Security arrived at a run, radios crackling, a guard already speaking into his shoulder mic about medical and police.
Camille sat on the cold concrete, Adrian's arms still around her, and watched two guards pull Vanessa away while a third checked the overhead cameras were still recording.
Grant arrived eleven minutes later, according to the timestamp Camille would check afterward, his hair still damp from the shower he'd interrupted to come down, but his first words were not about her.
"Do you have any idea what this is going to do to the documentary?
To the party? We have press credentialed for Saturday, Camille, and now there's a car wrapped around a barrier and Vanessa Stevens screaming on camera—" He stopped, looked at her properly for the first time, seemed to remember, almost as an afterthought, that she was supposed to matter. "Are you hurt?"
"No thanks to your concern," Camille said, standing without his help.
Grant's eyes moved to Adrian. "You know, if you hadn't been so eager to go chasing after him, none of this—"
Adrian hit him before Camille fully registered he'd moved, a single controlled blow that sent Grant stumbling into the side of a parked car.
Security surged forward, pulling the two men apart before it could become anything more.
Grant straightened, blood at his lip, staring at Adrian with contempt.

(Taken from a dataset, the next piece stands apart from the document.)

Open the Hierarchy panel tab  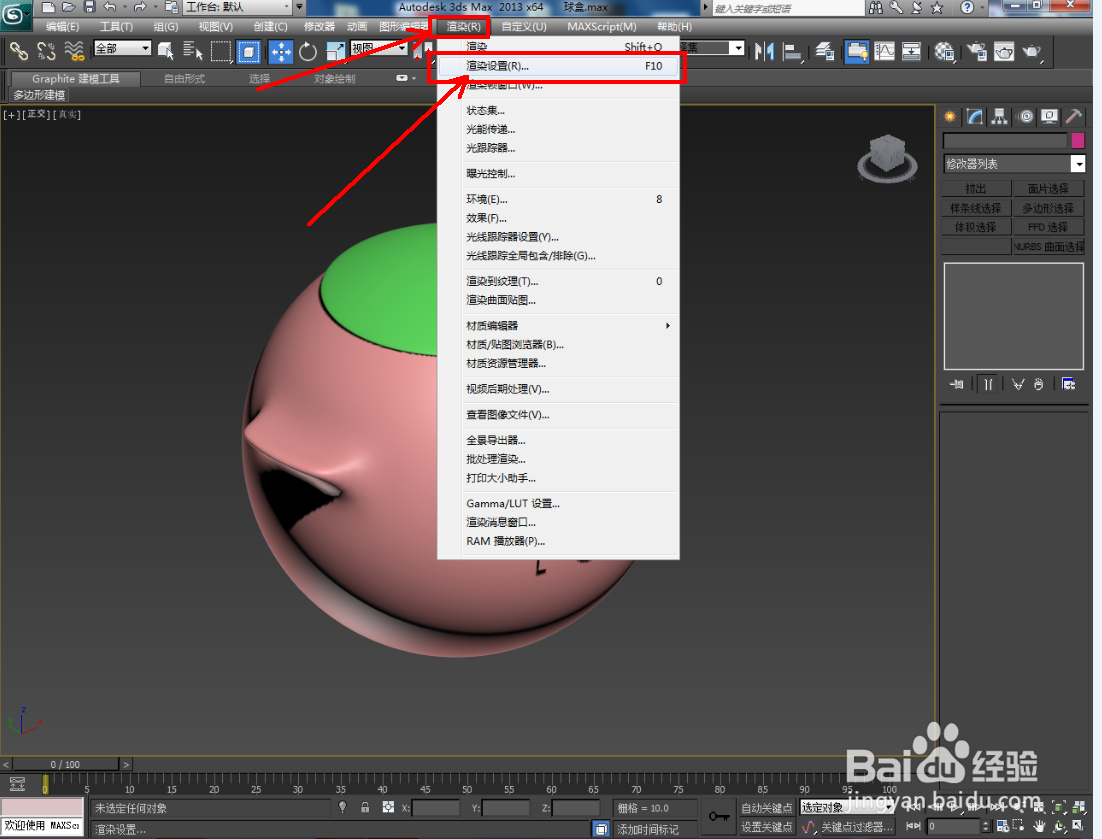(x=999, y=116)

"Get him off my property," Grant said, wiping his mouth.
"He's not on your property," Camille said. "He's at the arena. Which, in case you've forgotten, I also own a piece of." She held Grant's gaze until he looked away first, something she couldn't remember him ever doing before tonight.
Later, outside, away from Grant and the flashing lights of arriving police, Camille found a first-aid kit in Adrian's truck and cleaned the blood from his knuckles in silence, his hand steady in hers despite everything.
The parking lot had emptied out around them, security still processing statements somewhere behind the barrier. For the first time in hours nobody was watching either of them.
"You didn't have to hit him," she said, dabbing at a split knuckle with more gentleness than the words carried.
"I know." Adrian watched her work, his eyes on her face instead of his hand. "I've wanted to do that for longer than I'll admit."
"Hit him, or kiss me?"
"Both. Not necessarily in that order."
Camille looked up at him, at the concern still written plainly across his face, and closed the distance herself, kissing him before either of them could talk themselves out of it.
It was not gentle, and it did not stay controlled for long, years of restraint breaking open at once—his hand in her hair, hers fisted in his shirt, the whole ugly night finally burning off into something that felt, for one unguarded minute, like the opposite of everything that had happened to her in this building.
Camille finally pulled back, breathing hard, her forehead against his.
"I want this," she said. "I want you. But not like this, not while I still legally belong to him on paper. I need it to be clean when it starts."
Adrian's hand came up to her face, gentle now. "Then I'll wait. I told you. I've had years of practice."
"One more day," Camille said, and meant it as a promise this time, not just an answer.
"One more day," he agreed, and pressed his mouth once, briefly, to her forehead instead.